[Work instruction]
The expected output is every entry, repeated word for word.

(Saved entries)
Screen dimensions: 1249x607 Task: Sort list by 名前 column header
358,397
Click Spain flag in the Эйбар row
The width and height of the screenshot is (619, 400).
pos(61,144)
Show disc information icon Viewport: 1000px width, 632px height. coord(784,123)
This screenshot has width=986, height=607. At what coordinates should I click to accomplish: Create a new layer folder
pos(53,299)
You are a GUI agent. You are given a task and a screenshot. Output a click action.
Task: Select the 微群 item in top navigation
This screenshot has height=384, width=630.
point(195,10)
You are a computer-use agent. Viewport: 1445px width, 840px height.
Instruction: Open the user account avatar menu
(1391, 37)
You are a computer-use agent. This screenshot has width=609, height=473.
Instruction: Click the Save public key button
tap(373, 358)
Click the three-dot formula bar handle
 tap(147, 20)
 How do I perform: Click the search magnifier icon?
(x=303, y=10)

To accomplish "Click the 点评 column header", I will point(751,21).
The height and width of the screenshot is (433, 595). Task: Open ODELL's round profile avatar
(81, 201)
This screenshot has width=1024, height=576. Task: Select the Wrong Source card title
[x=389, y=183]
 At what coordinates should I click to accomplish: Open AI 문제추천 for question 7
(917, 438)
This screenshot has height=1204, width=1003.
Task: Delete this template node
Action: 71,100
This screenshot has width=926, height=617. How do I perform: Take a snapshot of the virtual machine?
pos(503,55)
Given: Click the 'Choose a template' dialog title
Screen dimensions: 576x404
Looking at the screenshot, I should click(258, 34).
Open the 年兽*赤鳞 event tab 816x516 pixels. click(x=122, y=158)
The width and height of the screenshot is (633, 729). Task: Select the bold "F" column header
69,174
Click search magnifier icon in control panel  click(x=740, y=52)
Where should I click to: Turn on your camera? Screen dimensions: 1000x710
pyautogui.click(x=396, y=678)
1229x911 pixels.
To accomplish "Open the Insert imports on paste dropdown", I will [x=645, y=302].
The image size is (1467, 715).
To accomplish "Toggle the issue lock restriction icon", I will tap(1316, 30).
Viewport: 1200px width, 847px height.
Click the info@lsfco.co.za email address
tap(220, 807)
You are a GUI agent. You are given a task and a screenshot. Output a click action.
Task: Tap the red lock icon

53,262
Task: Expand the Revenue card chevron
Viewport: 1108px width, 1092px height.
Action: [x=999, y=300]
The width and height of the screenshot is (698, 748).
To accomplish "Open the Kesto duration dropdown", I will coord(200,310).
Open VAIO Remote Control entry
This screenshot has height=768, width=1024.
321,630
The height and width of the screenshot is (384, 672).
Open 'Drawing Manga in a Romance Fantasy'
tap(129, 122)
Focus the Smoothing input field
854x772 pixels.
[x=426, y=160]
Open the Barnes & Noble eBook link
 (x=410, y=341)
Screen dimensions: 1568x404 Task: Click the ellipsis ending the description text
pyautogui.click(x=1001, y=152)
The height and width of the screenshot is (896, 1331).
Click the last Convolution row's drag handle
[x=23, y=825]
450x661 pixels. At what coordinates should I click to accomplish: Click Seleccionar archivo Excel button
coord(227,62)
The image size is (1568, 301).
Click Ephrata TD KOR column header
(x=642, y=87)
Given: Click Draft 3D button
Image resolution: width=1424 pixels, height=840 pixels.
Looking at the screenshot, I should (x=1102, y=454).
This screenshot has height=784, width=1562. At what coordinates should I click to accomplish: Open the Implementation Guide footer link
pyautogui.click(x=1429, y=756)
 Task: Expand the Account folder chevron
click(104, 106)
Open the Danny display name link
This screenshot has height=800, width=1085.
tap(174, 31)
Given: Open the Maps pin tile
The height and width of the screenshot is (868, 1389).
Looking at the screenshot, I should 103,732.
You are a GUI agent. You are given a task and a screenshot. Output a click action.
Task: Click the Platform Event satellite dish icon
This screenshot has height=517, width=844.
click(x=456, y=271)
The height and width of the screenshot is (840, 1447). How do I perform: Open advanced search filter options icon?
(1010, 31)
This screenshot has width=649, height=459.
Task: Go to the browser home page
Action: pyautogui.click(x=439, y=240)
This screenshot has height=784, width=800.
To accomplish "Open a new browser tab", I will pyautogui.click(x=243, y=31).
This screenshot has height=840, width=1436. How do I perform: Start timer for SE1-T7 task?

[Written reply]
Screen dimensions: 1249x607 Task: Sort list by 名前 column header
358,397
Click Spain flag in the Эйбар row
The width and height of the screenshot is (619, 400).
pos(61,144)
Show disc information icon Viewport: 1000px width, 632px height. coord(784,123)
This screenshot has width=986, height=607. At what coordinates should I click to accomplish: Create a new layer folder
pos(53,299)
You are a GUI agent. You are given a task and a screenshot. Output a click action.
Task: Select the 微群 item in top navigation
This screenshot has height=384, width=630.
point(195,10)
You are a computer-use agent. Viewport: 1445px width, 840px height.
Instruction: Open the user account avatar menu
(1391, 37)
You are a computer-use agent. This screenshot has width=609, height=473.
Instruction: Click the Save public key button
tap(373, 358)
Click the three-dot formula bar handle
 tap(147, 20)
 How do I perform: Click the search magnifier icon?
(x=303, y=10)

To accomplish "Click the 点评 column header", I will point(751,21).
The height and width of the screenshot is (433, 595). Task: Open ODELL's round profile avatar
(81, 201)
This screenshot has width=1024, height=576. Task: Select the Wrong Source card title
[x=389, y=183]
 At what coordinates should I click to accomplish: Open AI 문제추천 for question 7
(917, 438)
This screenshot has height=1204, width=1003.
Task: Delete this template node
Action: 71,100
This screenshot has width=926, height=617. How do I perform: Take a snapshot of the virtual machine?
pos(503,55)
Given: Click the 'Choose a template' dialog title
Screen dimensions: 576x404
Looking at the screenshot, I should click(258, 34).
Open the 年兽*赤鳞 event tab 816x516 pixels. click(x=122, y=158)
The width and height of the screenshot is (633, 729). Task: Select the bold "F" column header
69,174
Click search magnifier icon in control panel  click(x=740, y=52)
Where should I click to: Turn on your camera? Screen dimensions: 1000x710
pyautogui.click(x=396, y=678)
1229x911 pixels.
To accomplish "Open the Insert imports on paste dropdown", I will [x=645, y=302].
The image size is (1467, 715).
To accomplish "Toggle the issue lock restriction icon", I will tap(1316, 30).
Viewport: 1200px width, 847px height.
Click the info@lsfco.co.za email address
tap(220, 807)
You are a GUI agent. You are given a task and a screenshot. Output a click action.
Task: Tap the red lock icon

53,262
Task: Expand the Revenue card chevron
Viewport: 1108px width, 1092px height.
Action: [x=999, y=300]
The width and height of the screenshot is (698, 748).
To accomplish "Open the Kesto duration dropdown", I will coord(200,310).
Open VAIO Remote Control entry
This screenshot has height=768, width=1024.
321,630
The height and width of the screenshot is (384, 672).
Open 'Drawing Manga in a Romance Fantasy'
tap(129, 122)
Focus the Smoothing input field
854x772 pixels.
[x=426, y=160]
Open the Barnes & Noble eBook link
 (x=410, y=341)
Screen dimensions: 1568x404 Task: Click the ellipsis ending the description text
pyautogui.click(x=1001, y=152)
The height and width of the screenshot is (896, 1331).
Click the last Convolution row's drag handle
[x=23, y=825]
450x661 pixels. At what coordinates should I click to accomplish: Click Seleccionar archivo Excel button
coord(227,62)
The image size is (1568, 301).
Click Ephrata TD KOR column header
(x=642, y=87)
Given: Click Draft 3D button
Image resolution: width=1424 pixels, height=840 pixels.
Looking at the screenshot, I should (x=1102, y=454).
This screenshot has height=784, width=1562. At what coordinates should I click to accomplish: Open the Implementation Guide footer link
pyautogui.click(x=1429, y=756)
 Task: Expand the Account folder chevron
click(104, 106)
Open the Danny display name link
This screenshot has height=800, width=1085.
tap(174, 31)
Given: Open the Maps pin tile
The height and width of the screenshot is (868, 1389).
Looking at the screenshot, I should 103,732.
You are a GUI agent. You are given a task and a screenshot. Output a click action.
Task: Click the Platform Event satellite dish icon
This screenshot has height=517, width=844.
click(x=456, y=271)
The height and width of the screenshot is (840, 1447). How do I perform: Open advanced search filter options icon?
(1010, 31)
This screenshot has width=649, height=459.
Task: Go to the browser home page
Action: pyautogui.click(x=439, y=240)
This screenshot has height=784, width=800.
To accomplish "Open a new browser tab", I will pyautogui.click(x=243, y=31).
This screenshot has height=840, width=1436. How do I perform: Start timer for SE1-T7 task?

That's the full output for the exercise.